Il y a souvent une différence de vécu entre la femme et l’homme. Si elles sont mal comprises, ces divergences peuvent devenir une source de malentendus.
Inscrire l’enfant dans l’histoire familiale peut alors s’avérer salutaire. «Depuis le 1er janvier 2019, il est possible, pour les parents d’un enfant né sans vie y compris avant 22 semaines de grossesse, de demander un document officiel attestant son existence, précise Sandrine Limat Nobile, psychologue et collaboratrice à Agapa Suisse romande, une association permettant notamment d’aider les parents à surmonter une perte de grossesse. Ces derniers peuvent donner un nom au bébé et lui attribuer un genre s’ils le désirent. Cette révision de l’ordonnance sur l’état civil a été réalisée afin de permettre aux personnes qui en ont besoin de faire reconnaître leur bébé aux yeux de la société.»
Les deux parents peuvent également vivre le deuil à des rythmes différents, un phénomène venant compliquer une situation par ailleurs déjà difficile. «Il y a souvent une différence de vécu entre la femme et l’homme, confirme Sandrine Limat Nobile.
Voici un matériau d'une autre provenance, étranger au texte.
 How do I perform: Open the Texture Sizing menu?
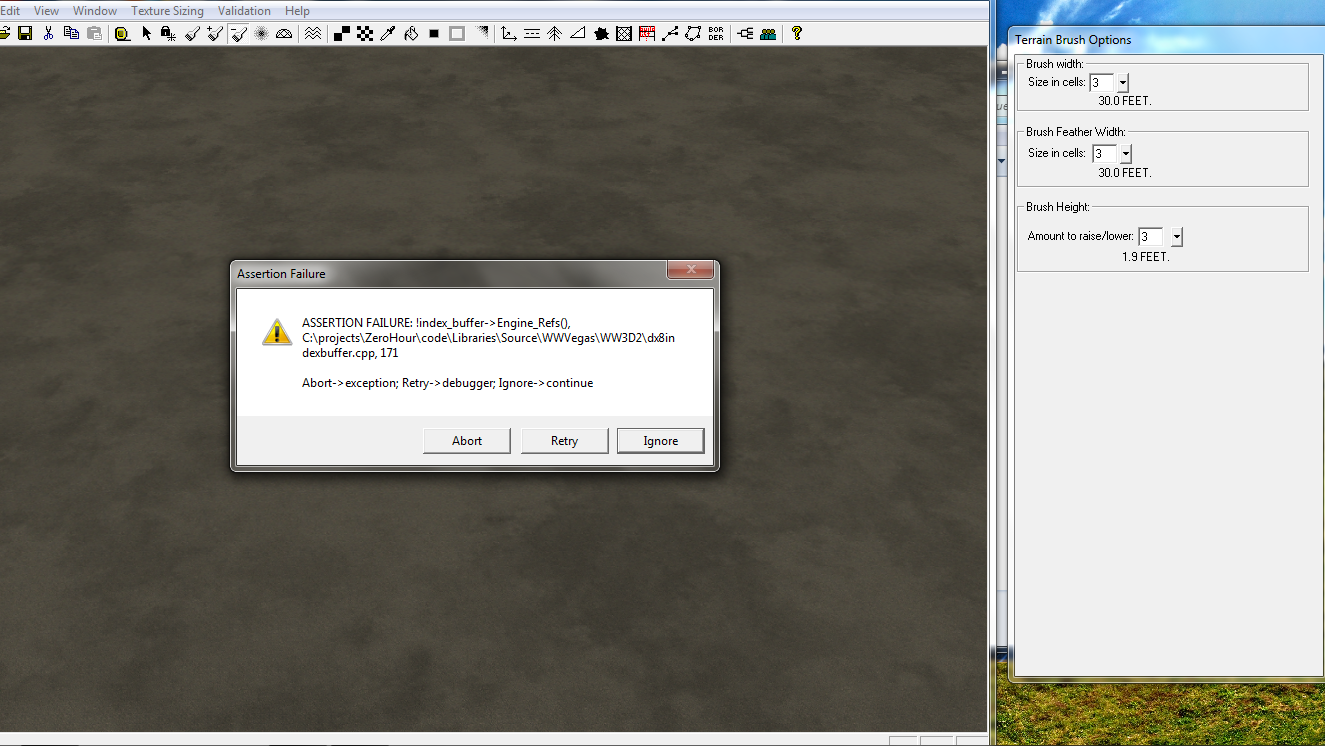tap(167, 11)
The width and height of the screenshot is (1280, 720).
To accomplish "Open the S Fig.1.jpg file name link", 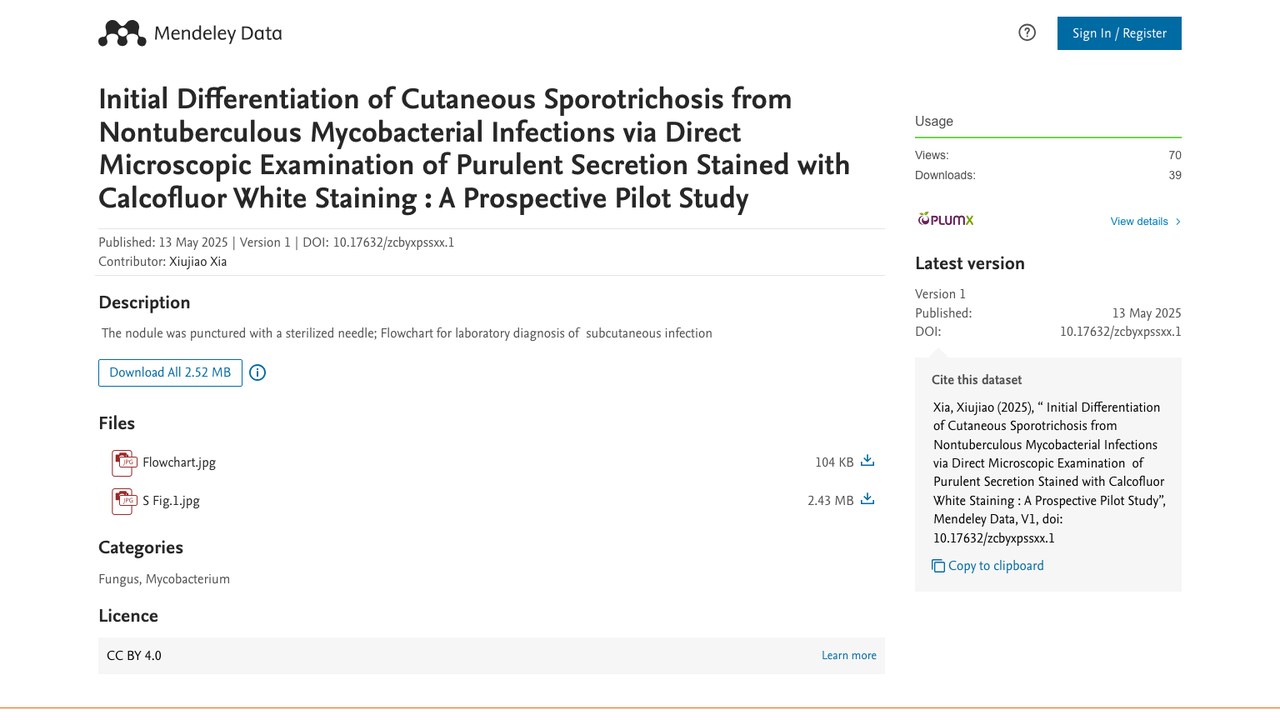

Si elles sont mal comprises, ces divergences peuvent devenir une source de malentendus.» Raison pour laquelle Antje Horsch plaide pour une intégration du père dans la prise en charge consécutive à la perte d’un bébé. «Des enquêtes réalisées au Centre hospitalier universitaire vaudois à Lausanne nous ont permis de constater que ceux-ci pouvaient également souffrir d’anxiété, de dépression et de stress post-traumatique. C’est pourquoi la recherche devrait également s’intéresser aux partenaires qui, eux aussi, ont vu leur projet de parentalité s’arrêter soudainement.»